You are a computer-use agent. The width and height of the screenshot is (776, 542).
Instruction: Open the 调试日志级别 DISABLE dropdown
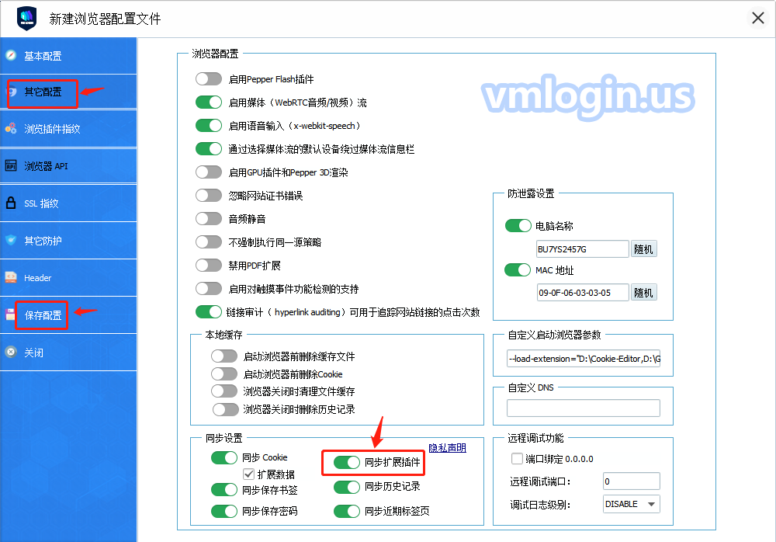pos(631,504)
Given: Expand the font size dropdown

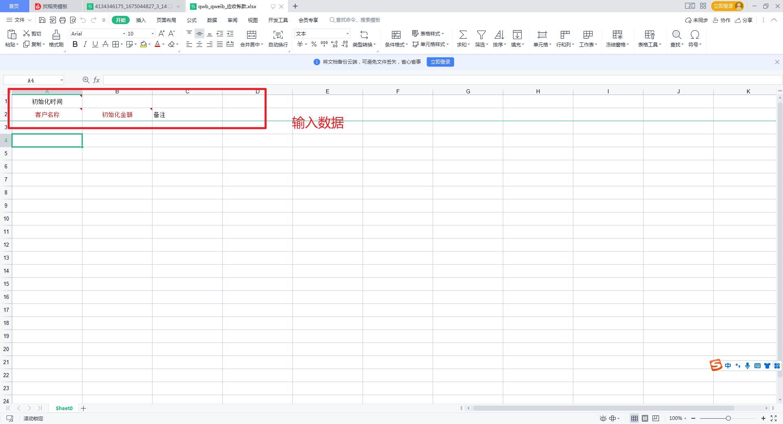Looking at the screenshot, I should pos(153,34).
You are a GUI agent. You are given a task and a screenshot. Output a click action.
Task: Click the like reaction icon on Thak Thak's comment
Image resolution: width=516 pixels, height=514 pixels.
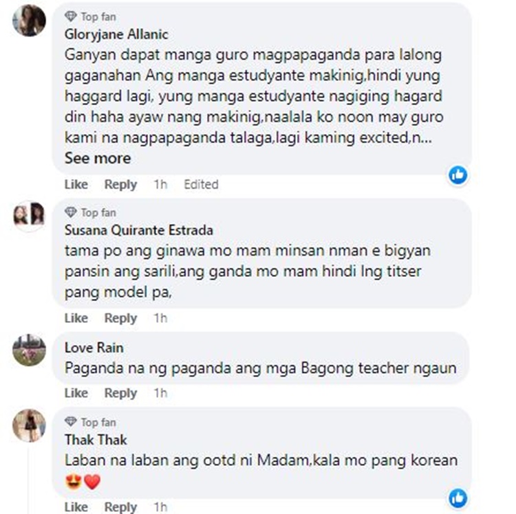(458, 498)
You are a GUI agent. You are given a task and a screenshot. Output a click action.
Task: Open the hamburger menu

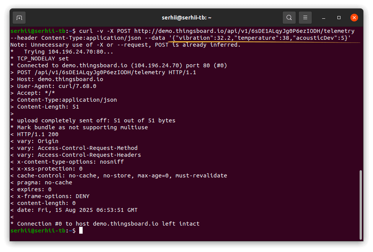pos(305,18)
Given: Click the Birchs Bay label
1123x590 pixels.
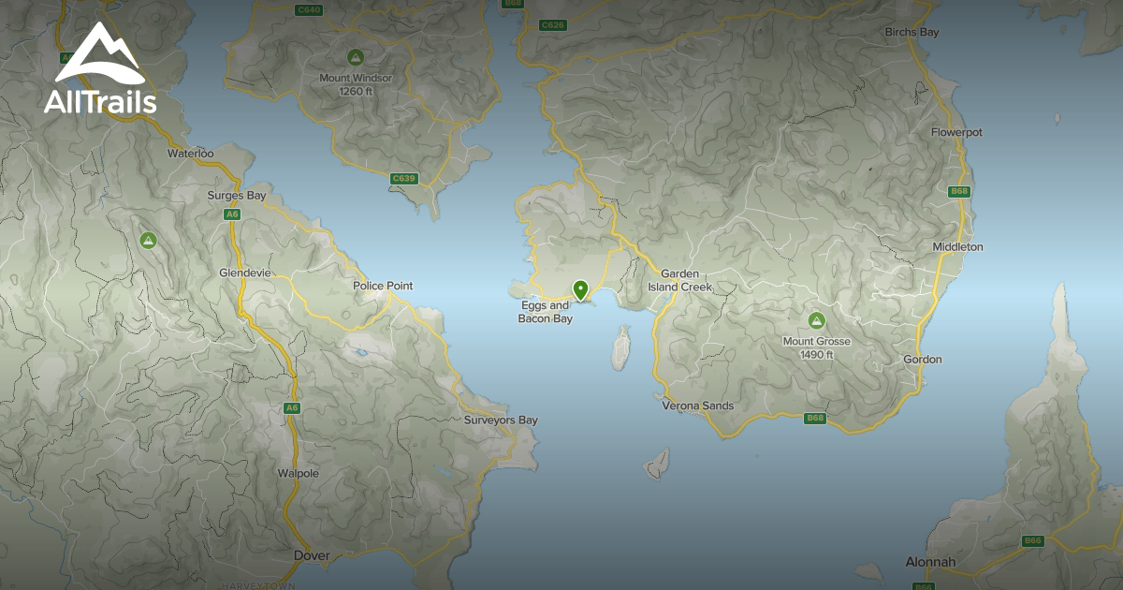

**Task description**
Output every line of the material above as a numbered list, skipping the blank lines and omitting the pictures.

**Reply**
1. You are a computer-use agent. The width and height of the screenshot is (776, 542).
2. Instruction: Open the 调试日志级别 DISABLE dropdown
3. pos(631,504)
4. Given: Expand the font size dropdown
5. Looking at the screenshot, I should pos(153,34).
6. You are a GUI agent. You are given a task and a screenshot. Output a click action.
7. Task: Click the like reaction icon on Thak Thak's comment
8. Image resolution: width=516 pixels, height=514 pixels.
9. (458, 498)
10. You are a GUI agent. You are given a task and a screenshot. Output a click action.
11. Task: Open the hamburger menu
12. pos(305,18)
13. Given: Click the Birchs Bay label
14. 1123x590 pixels.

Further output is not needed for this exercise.